Peter Williams mencuri alat hacking dari perusahaan yang dia pimpin dan menjualnya kepada broker Rusia.
Tindakannya menyoroti risiko keamanan terkait akses super-user dalam organisasi yang menangani alat sensitif.
Kasus ini menunjukkan dampak serius terhadap keamanan siber nasional yang dapat ditimbulkan oleh pengkhianatan dalam industri teknologi.

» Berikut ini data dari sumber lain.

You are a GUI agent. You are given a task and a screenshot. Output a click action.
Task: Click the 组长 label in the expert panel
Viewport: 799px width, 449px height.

Peter Williams, mantan manajer umum divisi Trenchant dari perusahaan L3Harris, kedapatan mencuri dan menjual alat peretasan rahasia kepada pihak Rusia. Ia memanfaatkan akses istimewa yang ia miliki selama bekerja di perusahaan yang mengembangkan teknologi pengawasan untuk pemerintah Barat. Williams mencuri delapan zero-days, yakni celah keamanan yang belum diketahui pembuat perangkat lunak, yang total nilainya mencapai 35 juta dolar AS. Namun, ia hanya menerima pembayaran sekitar 1,3 juta dolar AS dalam bentuk cryptocurrency dari broker Rusia yang bernama Operation Zero. Akses super-user yang dimiliki Williams memungkinkan ia untuk memindahkan data curian menggunakan hard drive portabel dan perangkat air-gapped, yang berarti perangkat yang tidak terhubung ke internet. Ia mengirimkan alat-alat curian ini melalui saluran terenkripsi kepada broker yang berafiliasi dengan Rusia. Kasus ini menimbulkan keresahan besar terutama karena Williams, yang dikenal sangat dipercaya di perusahaannya, bahkan pernah menyelidiki kebocoran yang ia sendiri lakukan dan diduga menjebak mantan rekan kerjanya sebagai kambing hitam. Kebocoran ini sudah terdeteksi sejak Oktober 2024 oleh Trenchant. Insiden ini memperlihatkan betapa berbahayanya ancaman dari dalam perusahaan serta dampak luasnya terhadap keamanan nasional, membuat banyak pakar menyebut perilaku Williams sebagai pengkhianatan berat yang bisa merusak kemampuan keamanan Barat secara signifikan.

Analisis Ahli

Brian Krebs (jurnalis keamanan siber)
Kasus ini adalah contoh nyata betapa berbahayanya pengkhianatan internal dan pentingnya audit akses serta pengawasan pengguna super untuk melindungi rahasia perusahaan.
Nicole Perlroth (jurnalis keamanan siber dan penulis)
Kejadian ini menggarisbawahi risiko besar yang ditimbulkan oleh insider threat dan kebutuhan mendesak bagi perusahaan pertahanan siber mengadopsi kontrol keamanan yang lebih ketat dan transparan.